+++ Material for this task

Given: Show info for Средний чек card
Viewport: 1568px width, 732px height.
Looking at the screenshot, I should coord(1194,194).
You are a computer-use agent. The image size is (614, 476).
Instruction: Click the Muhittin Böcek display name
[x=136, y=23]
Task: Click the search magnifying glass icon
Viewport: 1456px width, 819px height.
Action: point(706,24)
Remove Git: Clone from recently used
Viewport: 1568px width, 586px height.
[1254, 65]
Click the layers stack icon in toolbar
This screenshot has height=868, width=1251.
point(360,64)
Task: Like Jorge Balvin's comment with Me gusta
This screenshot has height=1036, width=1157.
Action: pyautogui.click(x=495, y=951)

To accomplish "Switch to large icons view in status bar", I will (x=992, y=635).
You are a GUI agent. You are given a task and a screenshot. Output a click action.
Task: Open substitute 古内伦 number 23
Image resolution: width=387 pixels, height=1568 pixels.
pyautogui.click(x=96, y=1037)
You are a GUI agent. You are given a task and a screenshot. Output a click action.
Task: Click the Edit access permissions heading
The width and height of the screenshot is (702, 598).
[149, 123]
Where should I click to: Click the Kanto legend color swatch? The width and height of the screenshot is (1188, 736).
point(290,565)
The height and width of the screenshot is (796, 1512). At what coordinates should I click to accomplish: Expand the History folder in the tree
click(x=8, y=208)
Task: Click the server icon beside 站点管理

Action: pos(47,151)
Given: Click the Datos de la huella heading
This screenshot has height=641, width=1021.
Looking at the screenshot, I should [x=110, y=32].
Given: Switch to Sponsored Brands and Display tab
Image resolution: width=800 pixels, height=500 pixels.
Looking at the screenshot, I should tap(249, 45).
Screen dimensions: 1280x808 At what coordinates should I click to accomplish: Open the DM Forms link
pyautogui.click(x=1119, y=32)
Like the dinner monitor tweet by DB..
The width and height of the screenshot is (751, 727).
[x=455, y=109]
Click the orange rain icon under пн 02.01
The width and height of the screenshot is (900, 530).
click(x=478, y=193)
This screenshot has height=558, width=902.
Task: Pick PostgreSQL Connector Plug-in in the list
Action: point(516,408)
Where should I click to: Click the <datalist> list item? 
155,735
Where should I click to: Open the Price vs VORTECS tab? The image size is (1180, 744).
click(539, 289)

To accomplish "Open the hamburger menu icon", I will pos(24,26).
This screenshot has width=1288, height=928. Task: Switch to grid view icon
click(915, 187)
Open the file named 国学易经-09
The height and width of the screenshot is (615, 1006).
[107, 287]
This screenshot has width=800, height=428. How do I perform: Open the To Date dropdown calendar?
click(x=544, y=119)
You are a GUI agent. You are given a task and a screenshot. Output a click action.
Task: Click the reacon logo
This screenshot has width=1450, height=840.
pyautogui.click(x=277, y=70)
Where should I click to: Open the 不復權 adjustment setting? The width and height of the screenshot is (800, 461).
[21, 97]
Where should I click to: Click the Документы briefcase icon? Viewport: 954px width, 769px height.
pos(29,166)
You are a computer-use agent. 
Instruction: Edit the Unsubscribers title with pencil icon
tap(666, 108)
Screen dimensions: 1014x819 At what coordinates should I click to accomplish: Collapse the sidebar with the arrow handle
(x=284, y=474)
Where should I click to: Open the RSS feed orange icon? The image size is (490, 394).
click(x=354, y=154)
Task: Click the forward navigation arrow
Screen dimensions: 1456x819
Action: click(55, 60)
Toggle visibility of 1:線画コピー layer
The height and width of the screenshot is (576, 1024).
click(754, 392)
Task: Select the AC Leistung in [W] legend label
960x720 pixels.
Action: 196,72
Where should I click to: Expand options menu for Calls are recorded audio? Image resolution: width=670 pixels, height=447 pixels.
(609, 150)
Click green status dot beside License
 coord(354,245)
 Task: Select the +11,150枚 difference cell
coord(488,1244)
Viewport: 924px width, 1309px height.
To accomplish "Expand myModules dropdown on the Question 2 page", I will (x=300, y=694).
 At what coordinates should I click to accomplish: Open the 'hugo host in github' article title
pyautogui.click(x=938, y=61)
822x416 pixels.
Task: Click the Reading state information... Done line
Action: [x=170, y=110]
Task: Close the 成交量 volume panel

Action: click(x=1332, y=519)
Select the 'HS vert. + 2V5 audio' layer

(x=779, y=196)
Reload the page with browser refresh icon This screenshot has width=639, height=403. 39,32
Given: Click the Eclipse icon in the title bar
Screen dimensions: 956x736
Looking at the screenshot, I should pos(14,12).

++++++

Copy all of the data above line for line, without changing anything.

▶ Result of this exercise:
Given: Show info for Средний чек card
Viewport: 1568px width, 732px height.
Looking at the screenshot, I should coord(1194,194).
You are a computer-use agent. The image size is (614, 476).
Instruction: Click the Muhittin Böcek display name
[x=136, y=23]
Task: Click the search magnifying glass icon
Viewport: 1456px width, 819px height.
Action: point(706,24)
Remove Git: Clone from recently used
Viewport: 1568px width, 586px height.
[1254, 65]
Click the layers stack icon in toolbar
This screenshot has height=868, width=1251.
point(360,64)
Task: Like Jorge Balvin's comment with Me gusta
This screenshot has height=1036, width=1157.
Action: pyautogui.click(x=495, y=951)

To accomplish "Switch to large icons view in status bar", I will (x=992, y=635).
You are a GUI agent. You are given a task and a screenshot. Output a click action.
Task: Open substitute 古内伦 number 23
Image resolution: width=387 pixels, height=1568 pixels.
pyautogui.click(x=96, y=1037)
You are a GUI agent. You are given a task and a screenshot. Output a click action.
Task: Click the Edit access permissions heading
The width and height of the screenshot is (702, 598).
[149, 123]
Where should I click to: Click the Kanto legend color swatch? The width and height of the screenshot is (1188, 736).
point(290,565)
The height and width of the screenshot is (796, 1512). At what coordinates should I click to accomplish: Expand the History folder in the tree
click(x=8, y=208)
Task: Click the server icon beside 站点管理

Action: pos(47,151)
Given: Click the Datos de la huella heading
This screenshot has height=641, width=1021.
Looking at the screenshot, I should [x=110, y=32].
Given: Switch to Sponsored Brands and Display tab
Image resolution: width=800 pixels, height=500 pixels.
Looking at the screenshot, I should tap(249, 45).
Screen dimensions: 1280x808 At what coordinates should I click to accomplish: Open the DM Forms link
pyautogui.click(x=1119, y=32)
Like the dinner monitor tweet by DB..
The width and height of the screenshot is (751, 727).
[x=455, y=109]
Click the orange rain icon under пн 02.01
The width and height of the screenshot is (900, 530).
click(x=478, y=193)
This screenshot has height=558, width=902.
Task: Pick PostgreSQL Connector Plug-in in the list
Action: point(516,408)
Where should I click to: Click the <datalist> list item? 
155,735
Where should I click to: Open the Price vs VORTECS tab? The image size is (1180, 744).
click(539, 289)

To accomplish "Open the hamburger menu icon", I will pos(24,26).
This screenshot has width=1288, height=928. Task: Switch to grid view icon
click(915, 187)
Open the file named 国学易经-09
The height and width of the screenshot is (615, 1006).
[107, 287]
This screenshot has width=800, height=428. How do I perform: Open the To Date dropdown calendar?
click(x=544, y=119)
You are a GUI agent. You are given a task and a screenshot. Output a click action.
Task: Click the reacon logo
This screenshot has width=1450, height=840.
pyautogui.click(x=277, y=70)
Where should I click to: Open the 不復權 adjustment setting? The width and height of the screenshot is (800, 461).
[21, 97]
Where should I click to: Click the Документы briefcase icon? Viewport: 954px width, 769px height.
pos(29,166)
You are a computer-use agent. 
Instruction: Edit the Unsubscribers title with pencil icon
tap(666, 108)
Screen dimensions: 1014x819 At what coordinates should I click to accomplish: Collapse the sidebar with the arrow handle
(x=284, y=474)
Where should I click to: Open the RSS feed orange icon? The image size is (490, 394).
click(x=354, y=154)
Task: Click the forward navigation arrow
Screen dimensions: 1456x819
Action: click(55, 60)
Toggle visibility of 1:線画コピー layer
The height and width of the screenshot is (576, 1024).
click(754, 392)
Task: Select the AC Leistung in [W] legend label
960x720 pixels.
Action: 196,72
Where should I click to: Expand options menu for Calls are recorded audio? Image resolution: width=670 pixels, height=447 pixels.
(609, 150)
Click green status dot beside License
 coord(354,245)
 Task: Select the +11,150枚 difference cell
coord(488,1244)
Viewport: 924px width, 1309px height.
To accomplish "Expand myModules dropdown on the Question 2 page", I will (x=300, y=694).
 At what coordinates should I click to accomplish: Open the 'hugo host in github' article title
pyautogui.click(x=938, y=61)
822x416 pixels.
Task: Click the Reading state information... Done line
Action: [x=170, y=110]
Task: Close the 成交量 volume panel

Action: click(x=1332, y=519)
Select the 'HS vert. + 2V5 audio' layer

(x=779, y=196)
Reload the page with browser refresh icon This screenshot has width=639, height=403. 39,32
Given: Click the Eclipse icon in the title bar
Screen dimensions: 956x736
Looking at the screenshot, I should pos(14,12).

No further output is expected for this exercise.